Friday, March 28, 2008

I'm still here

I apologize for my long absence from my blog. A lot of interesting and stressful things have been happening here, including but not limited to being busted by the cops for riding my friend's motor scooter without a license plate (the plate costs about $700 and the fine when you get caught is about $30), negotiating with my landlord who, apparently like everyone in China, has ties both to the government and to the company I work for, and trying to appease the parents of my less motivated students.

But mostly everything has been continuing as usual. I was afraid that my second graders didn't know how to read, but when I said, "Just go slowly and look at one word at a time," most of them managed to complete the exercise I assigned. They've also managed to get a good grasp on "There is a pencil case under the desk" and the concept of pairs of things. Here is a picture of two of my better students, Amelia, possibly my favorite, on the left, and Rain on the right:


Last week I was teaching my especially noisy class of fifth graders about American geography, and when we got to Washington they all started laughing. Luckily my fellow teachers had warned me that Chinese kids think "Washington" sounds like "Wo xin teng" meaning "my heart hurts." The Chinese name for Washington is Hua sheng dun which comes without any such connotations. After class, when their Chinese homeroom teacher was berating them for being so noisy, I couldn't resist saying, in Chinese, "When you talk in class, my heart hurts." I'm afraid my joking may have rendered the discipline ineffective, but I guess we'll see next week.

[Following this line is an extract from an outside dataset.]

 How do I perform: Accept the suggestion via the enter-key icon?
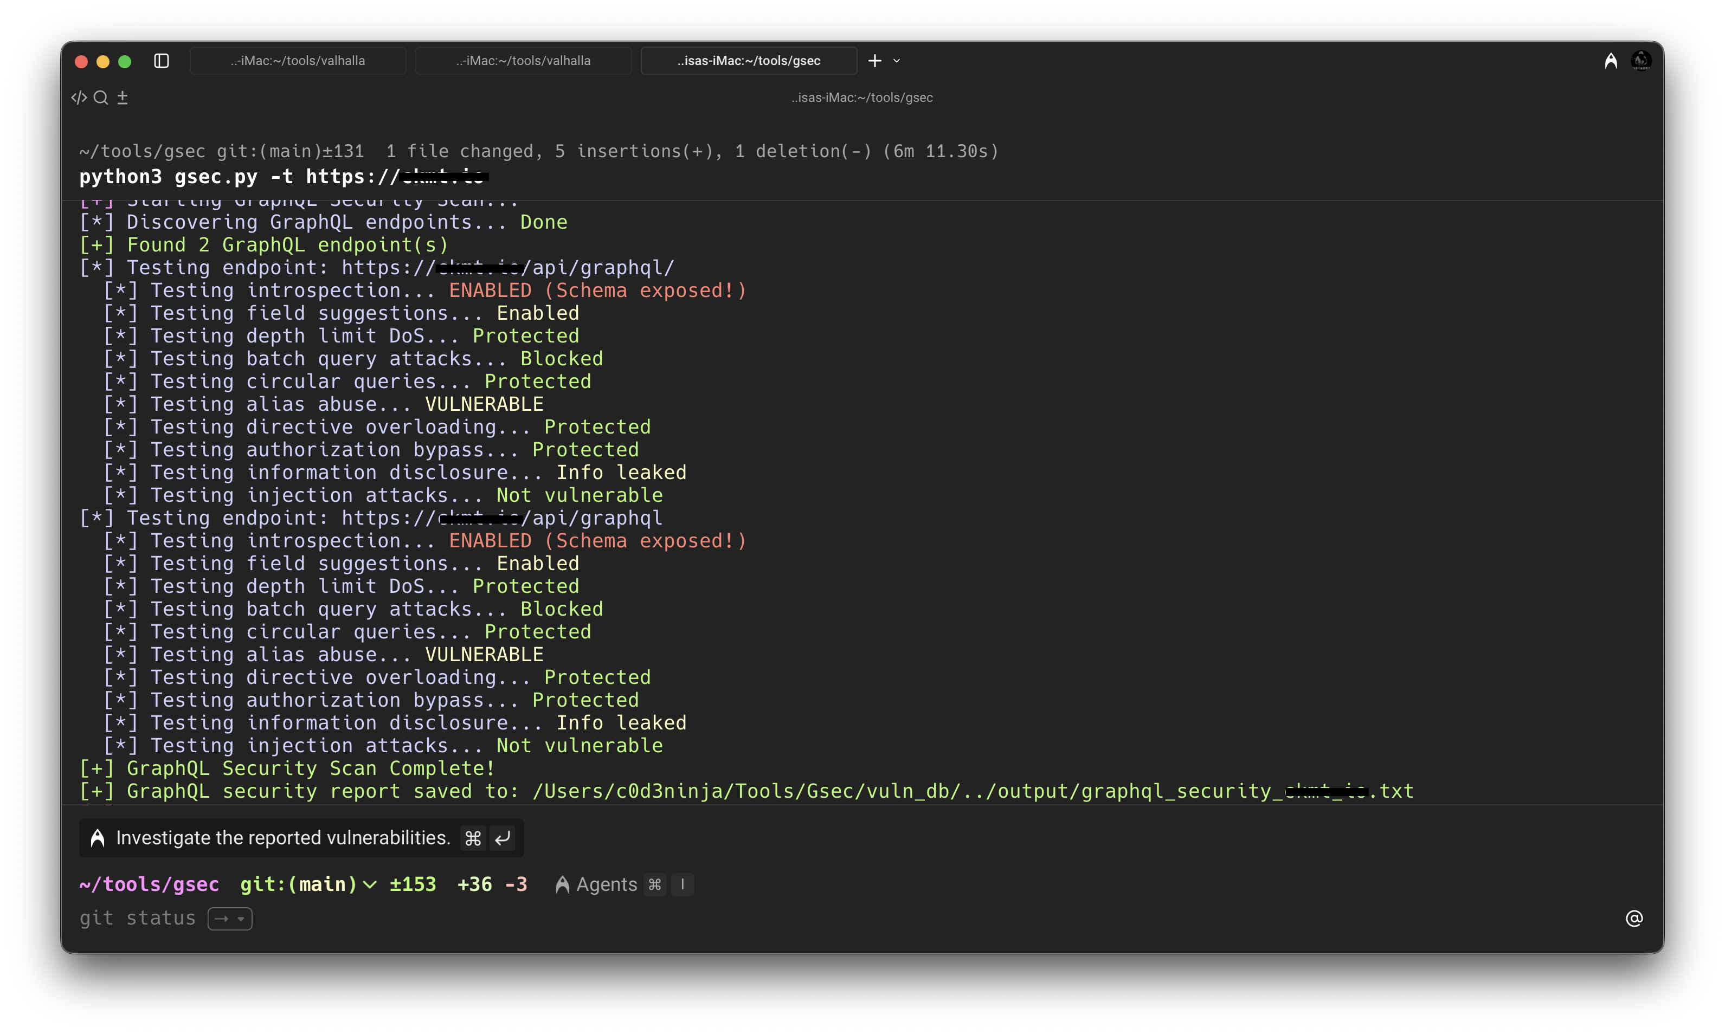tap(502, 838)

My middle schoolers continue to take the cake when it comes to amusing statements, though. Last week I gave them the following riddle, which was apparently used in some Stanford study:

The poor have it
The rich need it
A hole is full of it
If you eat it you will die
[It's greater than God and more evil than the devil]
I didn't use those last two lines, partially for political reasons and partially because I thought it made the riddle too easy. None of them could come up with the answer I was looking for (think about it) in class, although I heard one kid say to his friend on the way out of the classroom "sex." I told them to tell me next week and if any of them got it, I'd give them a prize. Well they certainly thought about it, going to their dictionaries for ideas. When I got to class this week, one kid suggested "ore." He gave a valiant defense of his answer, "Some poor countries have ore, and rich countries need it to make things. You find it in holes, and you can't eat it."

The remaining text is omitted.